На прощанье мне обычно давали славистские журналы, в которых печатались объявления о научных конференциях и предложения работы. Я жадно списывала адреса кафедр, объявлявших конкурс на открывшуюся вакансию, рассылала заявления и списки своих опубликованных статей и потом складывала в папку вежливые отказы. Только через год одна добрая душа – тоже из эмигрантов – открыла мне секрет полишинеля: кафедра помещает объявление о вакансии только после того, как она уже выбрала кандидата на место. Все решается во внутренних тайных кабинетах филологической империи, но на фасаде должна красоваться икона свободного и открытого конкурса талантов.
Наконец один небольшой колледж предложил мне – не штатное место, о нет! – но несколько часов в неделю, помогать студентам, изучающим русский язык.

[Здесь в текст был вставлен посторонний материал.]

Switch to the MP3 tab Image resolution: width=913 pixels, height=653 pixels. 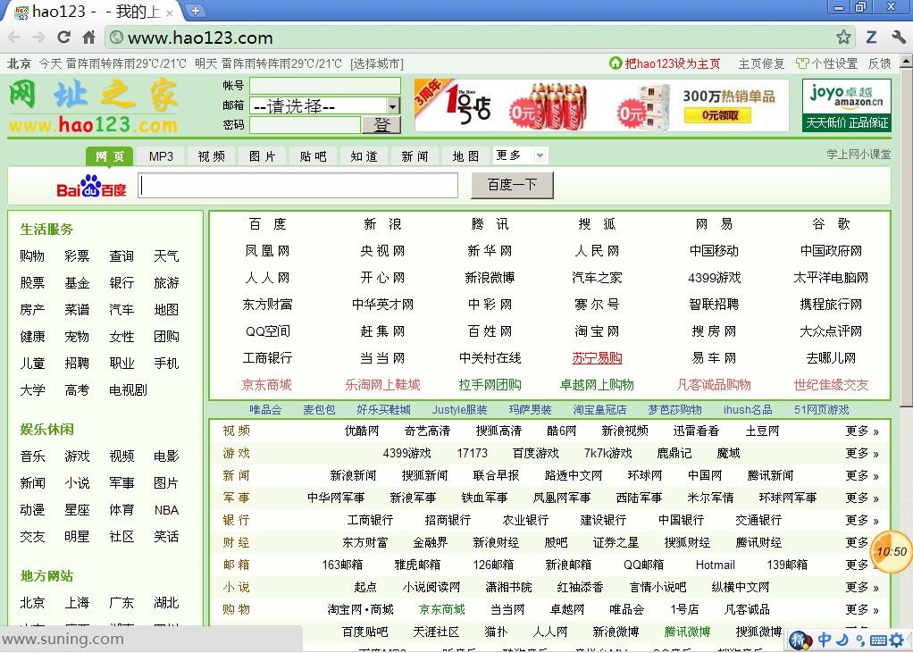coord(160,155)
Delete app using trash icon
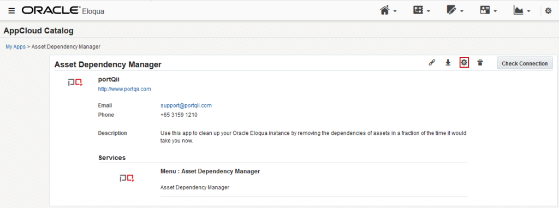Image resolution: width=559 pixels, height=208 pixels. (480, 63)
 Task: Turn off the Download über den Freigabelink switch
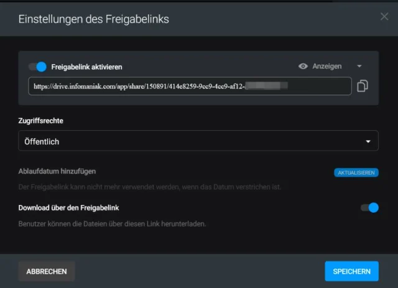click(369, 208)
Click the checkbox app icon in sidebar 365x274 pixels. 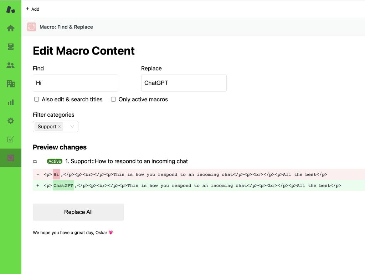pyautogui.click(x=11, y=139)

Какое это было облегчение! Как я готовилась к занятиям! Как умилялась диковинным оборотам в студенческих сочинениях!
«Графиня была женщиной, уходящей из среднего возраста».
«Печорин считал донжуанство сильной слабостью своего организма».

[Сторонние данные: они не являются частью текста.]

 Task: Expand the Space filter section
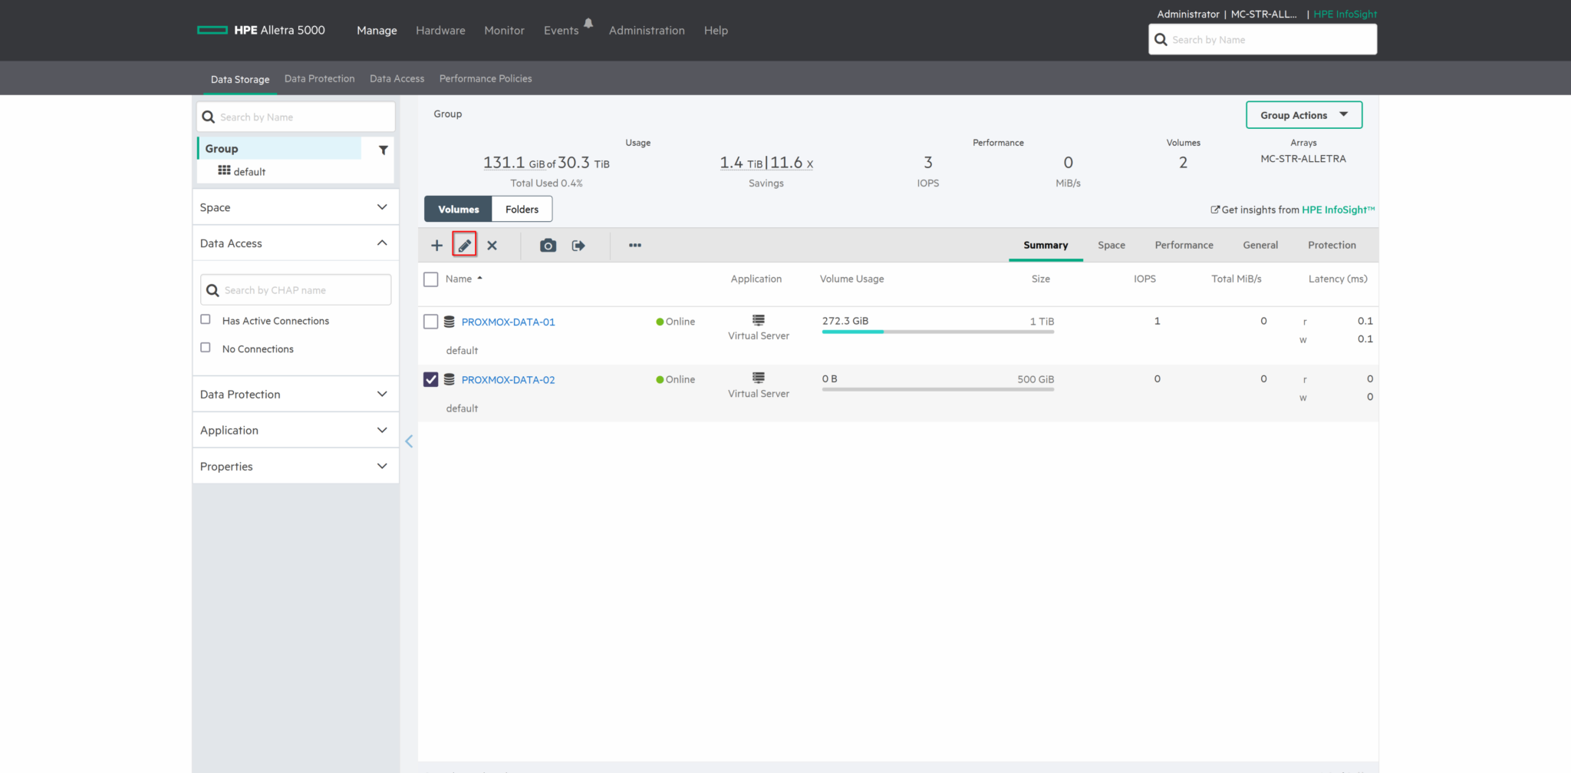point(295,207)
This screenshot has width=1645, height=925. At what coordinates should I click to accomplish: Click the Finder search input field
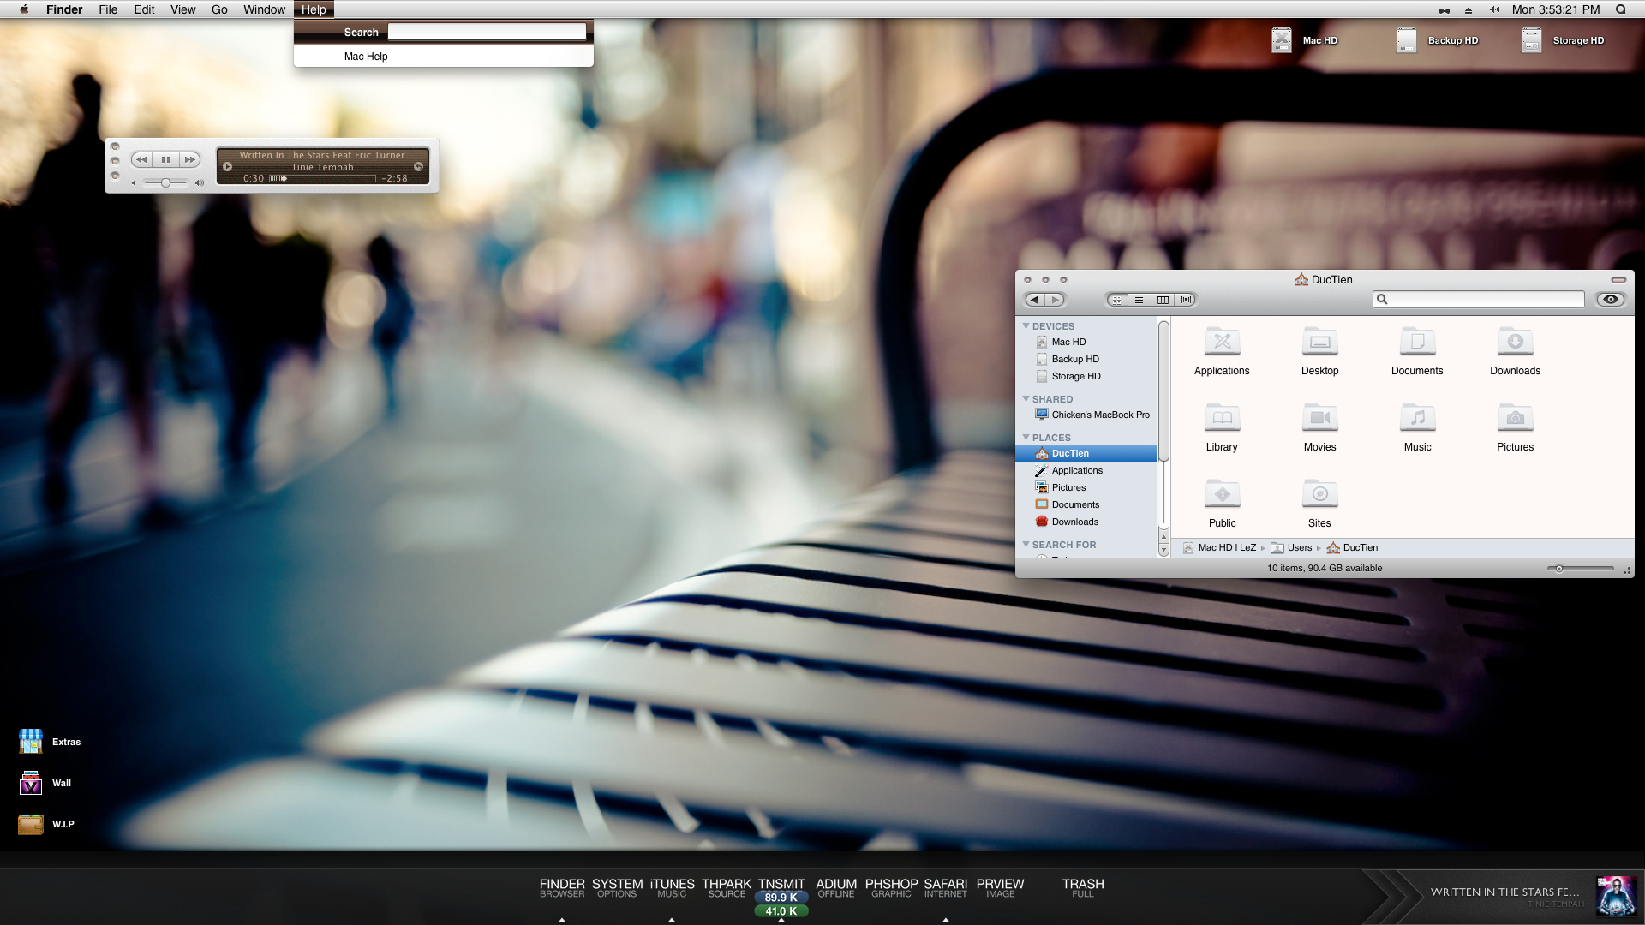tap(1479, 299)
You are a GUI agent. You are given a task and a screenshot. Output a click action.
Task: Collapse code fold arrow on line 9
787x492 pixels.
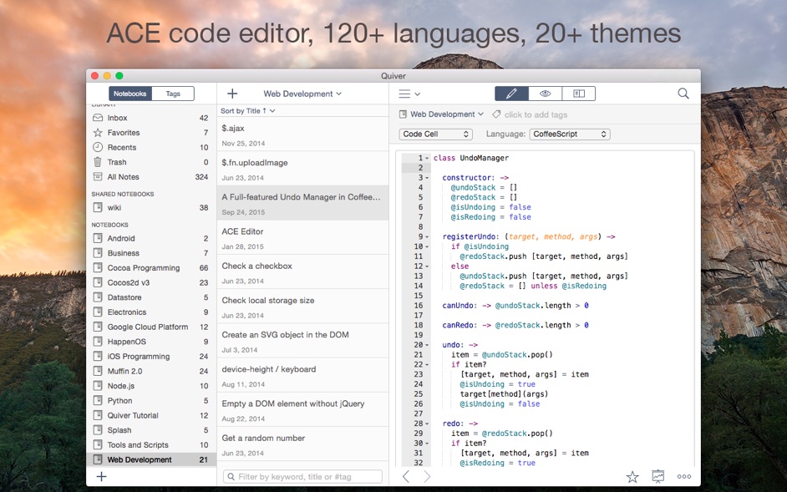(427, 236)
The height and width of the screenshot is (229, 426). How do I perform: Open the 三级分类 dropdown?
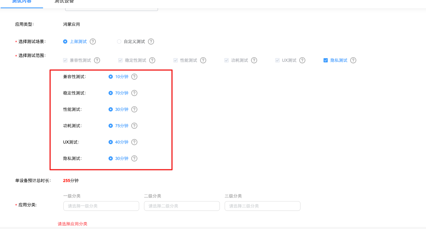pyautogui.click(x=262, y=206)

«Главные черты Онегина: скептицизм, индивидуализм и бегство от действительности».
«Герой полон сексуально-бытовых подробностей, но принимает грозный вид беспощадности».
«С годами пушкинский эрос целиком проникся логосом и обрел устойчивость и внутренний свет».

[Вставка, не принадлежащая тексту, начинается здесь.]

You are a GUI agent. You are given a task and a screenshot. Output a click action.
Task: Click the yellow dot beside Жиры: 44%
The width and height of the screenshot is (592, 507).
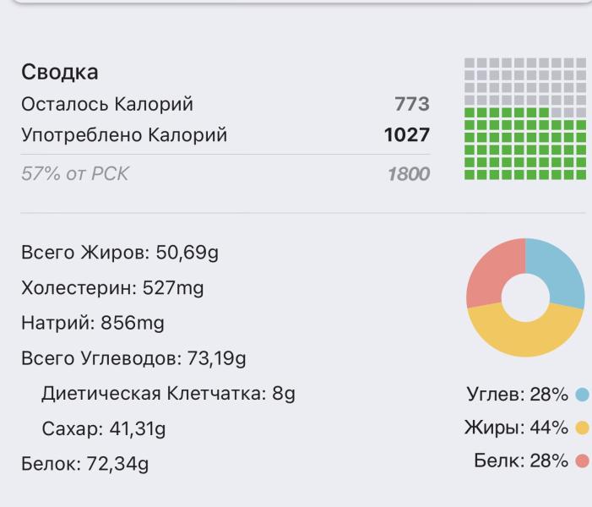582,428
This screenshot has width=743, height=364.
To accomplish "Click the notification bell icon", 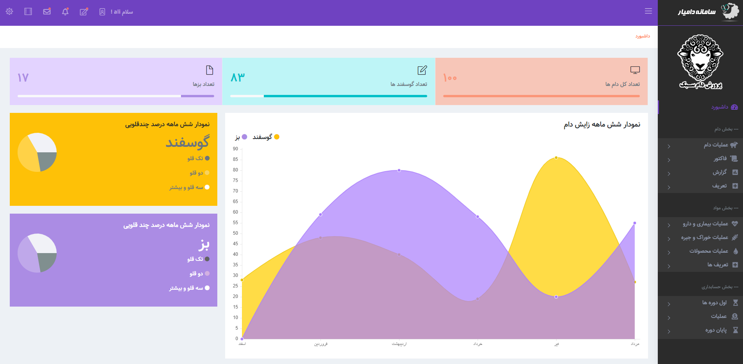I will [65, 12].
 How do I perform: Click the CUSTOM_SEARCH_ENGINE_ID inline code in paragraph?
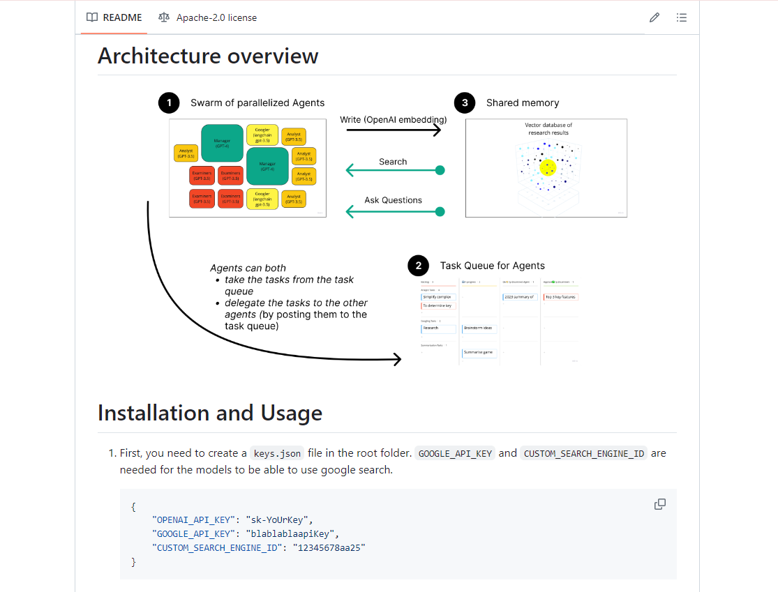click(584, 453)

Видеть перед собой молодые оживленные лица – одного этого было довольно, чтобы оттеснить повседневные тревоги, огорчения, стыдобы. Я верила, что рано или поздно мне удастся открыть перед ними заветную дверку, впустить в мое литературное царство. Не всех, конечно, но – кто знает? – двух, трех, четырех?
Нет, как ни поверни, в первые годы эмиграции мы с Додиком оказались удачниками, «обрели устойчивость и внутренний свет». Убегать от действительности не было нужды.
Ночью, после встречи с Глебом в кафе, у меня разболелся зуб. Пришлось звонить дантисту, стонать в телефон, просить, чтоб срочно-срочно. Наглотавшись обезболивающего, долго ехала в метро, листала журнал. В разделе «Этика» наткнулась на занятную историю. Некий Томми Блисс был оставлен матерью в годовалом возрасте, усыновлен добрыми людьми, вырос добрым, хорошим человеком. Когда ему исполнилось двадцать лет, он встретил Энн Мэри Гарлет, они полюбили друг друга и поженились. Энн Мэри была значительно старше Томми, но она была так добра, что это все искупало. «Добра к нему, как мать родная», – говорили добрые люди кругом. Только через год Энн Мэри призналась мужу, что она и есть его родная мать.